The Neuropathology Core (NP Core) provides an infrastructure for postmortem recovery and analysis of tissues from participants evaluated and followed in the Clinical Core. Detailed neuropathological assessments form the basis for the validation of clinical diagnoses, candidate antemortem biomarkers and imaging characteristics, and help uncover potential co-existing neurodegenerative or vascular disease processes. In addition, the NP Core serves as a biorepository for tissue samples and cell lines. Through systematic banking, cataloguing and distribution of well-annotated tissue samples, the NP Core forms a key component within the Yale ADRC. It enhances clinical, genetic, imaging, and biomarker research of ADRC investigators by enabling pathological correlations and tissue-based research throughout the broader research community.

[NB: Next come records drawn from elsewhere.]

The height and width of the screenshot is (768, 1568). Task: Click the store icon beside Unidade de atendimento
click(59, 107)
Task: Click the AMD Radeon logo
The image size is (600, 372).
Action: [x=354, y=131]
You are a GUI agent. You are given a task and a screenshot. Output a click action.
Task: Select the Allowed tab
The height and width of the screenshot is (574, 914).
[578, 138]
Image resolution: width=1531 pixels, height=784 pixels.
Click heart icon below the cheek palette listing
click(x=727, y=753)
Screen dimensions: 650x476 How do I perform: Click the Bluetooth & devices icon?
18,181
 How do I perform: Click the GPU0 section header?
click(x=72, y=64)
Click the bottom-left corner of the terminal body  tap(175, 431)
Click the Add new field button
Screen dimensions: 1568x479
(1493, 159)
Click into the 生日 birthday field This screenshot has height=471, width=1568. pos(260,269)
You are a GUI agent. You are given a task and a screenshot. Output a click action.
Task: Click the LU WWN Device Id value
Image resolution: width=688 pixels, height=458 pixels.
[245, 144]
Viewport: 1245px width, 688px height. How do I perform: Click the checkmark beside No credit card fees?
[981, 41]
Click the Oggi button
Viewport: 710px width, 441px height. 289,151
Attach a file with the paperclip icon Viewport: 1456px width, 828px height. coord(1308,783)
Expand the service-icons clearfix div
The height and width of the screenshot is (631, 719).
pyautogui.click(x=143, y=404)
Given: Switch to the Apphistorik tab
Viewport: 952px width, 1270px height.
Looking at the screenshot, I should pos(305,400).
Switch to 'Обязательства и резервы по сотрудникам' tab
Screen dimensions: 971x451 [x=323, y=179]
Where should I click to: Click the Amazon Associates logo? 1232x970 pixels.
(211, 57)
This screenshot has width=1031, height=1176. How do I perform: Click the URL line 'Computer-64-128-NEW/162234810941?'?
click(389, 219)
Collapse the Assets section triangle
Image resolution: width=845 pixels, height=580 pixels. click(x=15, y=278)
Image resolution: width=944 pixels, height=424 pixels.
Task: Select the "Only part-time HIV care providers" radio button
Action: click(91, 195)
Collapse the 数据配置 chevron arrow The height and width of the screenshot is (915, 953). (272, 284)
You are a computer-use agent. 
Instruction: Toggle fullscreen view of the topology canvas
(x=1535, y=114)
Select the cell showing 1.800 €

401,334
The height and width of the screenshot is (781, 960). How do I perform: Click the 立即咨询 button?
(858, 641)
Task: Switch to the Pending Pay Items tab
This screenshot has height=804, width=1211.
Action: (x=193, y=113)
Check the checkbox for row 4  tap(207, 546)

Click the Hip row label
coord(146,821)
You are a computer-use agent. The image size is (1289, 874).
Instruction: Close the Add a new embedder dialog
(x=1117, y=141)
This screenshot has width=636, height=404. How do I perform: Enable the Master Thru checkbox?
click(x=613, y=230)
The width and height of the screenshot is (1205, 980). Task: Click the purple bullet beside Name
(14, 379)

  • Albert E. Kent Professor of Neuroscience and Professor of Psychology; Member, Kavli Institute of Neuroscience at Yale University

    Dr. Arnsten is an international expert on the molecular regulation of higher cortical circuits, and a member of the National Academy of Medicine. She received her B.A. in Neuroscience from Brown University in 1976 (where she created the Neuroscience major), and her Ph.D. in Neuroscience from UCSD in 1981. She did post-doctoral research with Dr. Susan Iversen at Cambridge University in the UK, and with Dr. Patricia Goldman-Rakic at Yale. Dr. Arnsten's research examines the neural basis of higher cognition. Her work has revealed that the newly evolved cortical circuits that underlie higher cognition are uniquely regulated at the molecular level, conferring vulnerability in mental illness and age-related cognitive disorders such as Alzheimer's Disease. Arnsten's research has led to new treatments for cognitive disorders in humans, including the successful translation of guanfacine (IntunivTM) for the treatment of ADHD and related prefrontal cortical disorders.
  • Assistant Professor of Pathology; Co-director, Yale Legacy Tissue Donation Program, Pathology

    I am a neuropathologist and researcher in neuroimmunology. My background is in electrophysiology and biomedical engineering of neural interface and neural information processing systems. My interests are in diseases of the central nervous system, including motor system diseases and cancer. I am working on advancing the techniques of computational pathology in order to better understand and diagnose diseases. My research involves the application of machine learning, image analysis, and statistics to histology and genomic data with the goal of better characterizing and classifying tumors. I am developing software to analyze histologic images taken from the kinds of slides produced in the routine clinical evaluation of tissue.  By using statistical and machine learning techniques, these algorithms look for patterns in cell placement and morphology that correspond to the tissue genetic profiles. I believe this simultaneous genotypic and phenotypic characterization of tumors will provide a deeper understanding of neurobiology, neuropathology, and caner immunology, and identify key elements of CNS microenvironments whose interactions advance our explanations and predictions of pathologic processes affecting the brain, retina, spinal cord, and peripheral nervous system.
  • Assistant Professor; Director of Autopsy Services, Pathology

    Dr. Sanchez received his undergraduate degree at Fairfield University, his medical degree at SUNY Stony Brook, and did his residency in anatomic and clinical pathology at Yale New Haven Hospital. He worked as a community pathologist at the Hospital of Central Connecticut before joining the Pathology Department at Yale School of Medicine where he is the Director of the Autopsy Service. In addition to surgical pathology his interests include autopsy pathology, microbiology, medical education, medical history, and quality management.